Troilo intanto, che aveva alle mani troppo diffidi bisogna per potersi addormentare così al primo, e conosceva necessario pensare e ponderar molto ogni sua azione nell’arduo passo a cui si trovava, veniva dicendo tra se stesso: «Eccomi dunque in casa!.... l’entrare è andato benone, sta a vedere come se n’uscirà!.... corpo di Fra Girolamo e di tutti i domenicani! che muso ha quel vecchione! me gli sono inginocchiato davanti come un bambino! questa, per tutti i santi, non l’avrei mai immaginata. L’avessero a sapere in campo starei fresco, vorrebbero rider poco! E quell’altro Alberto, Adalberto, che so io.... stava là ritto ritto che pareva avesse inghiottito il braccio che gli serviva anni sono, a misurar le rascie, e mi faceva cert’occhi!.... È capace immaginarsi di mettermi paura! Ora che ha la spada accanto, gli pare d’esser divenuto qualche gran cosa! e mi ricordo.... quant’anni saranno?.... che lo vedevo a bottega sul canto di Vacchereccia a innaspar seta co’ fattorini.... ma io dico così che son proprio commedie!.... Alberto! s’è messo un nome, questo poltrone, come fosse de’ duchi di Brandeburgo! Se non era che mi tocca aver pazienza, quasi quasi stasera gli insegnavo io.... Gli ho rubata l’innamorata! se non ha altro con me.... eccola qui, se la venga pure a prendere.... gli ajuterò una mano se gli bisogna, e sopra mercato.... via, muoja l’avarizia.... gli darò anche quel bambino, che se è vero che i maschi tengono dalla madre, dovrebbe, quando fosse fatto grande, aver più del setajuolo che del gentiluomo.»

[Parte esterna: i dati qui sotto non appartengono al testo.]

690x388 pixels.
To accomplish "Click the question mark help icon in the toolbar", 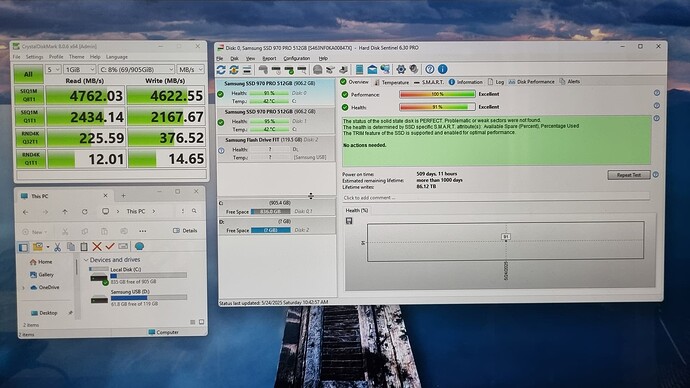I will [x=429, y=69].
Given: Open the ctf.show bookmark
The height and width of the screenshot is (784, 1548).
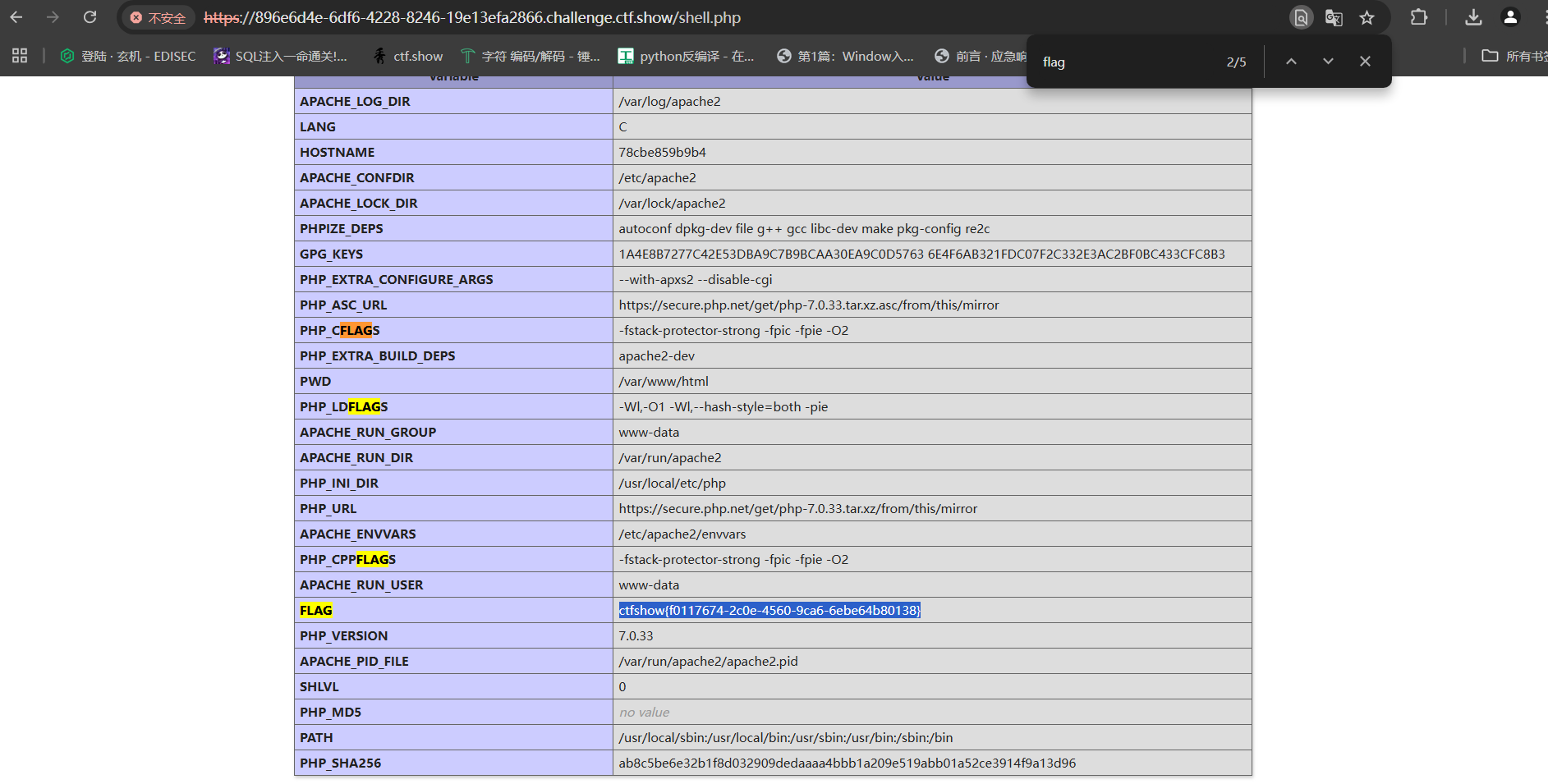Looking at the screenshot, I should click(x=408, y=56).

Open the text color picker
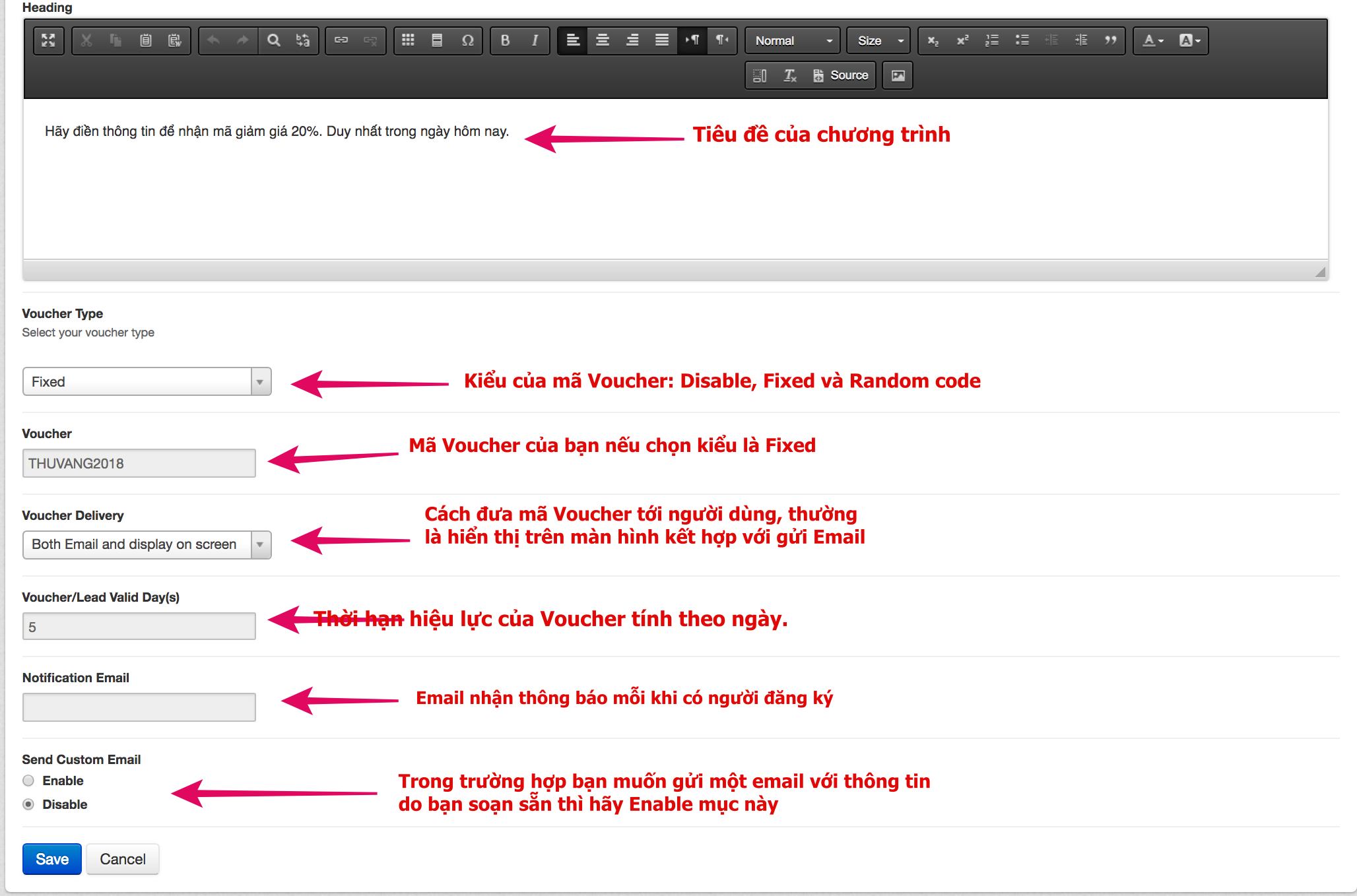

Così dicendo, volgeva sulla povera Lisa, che gli dormiva accanto col suo bambino, un’occhiata piena di noja, e della sazietà che provava omai grandissima di quell’infelice.
Ad alcuno fra’ miei lettori, o le mie lettrici, se avrò la fortuna d’averne, parrà forse impossibile che un cuore umano possa giungere a tanta perversità. Beati loro! hanno la fortuna di non conoscere tutte le vergogne della nostra natura!
Proseguendo poi il corso delle medesime idee, soggiungeva: «Dice pur bene quell’altro di Ferrara, quel poeta....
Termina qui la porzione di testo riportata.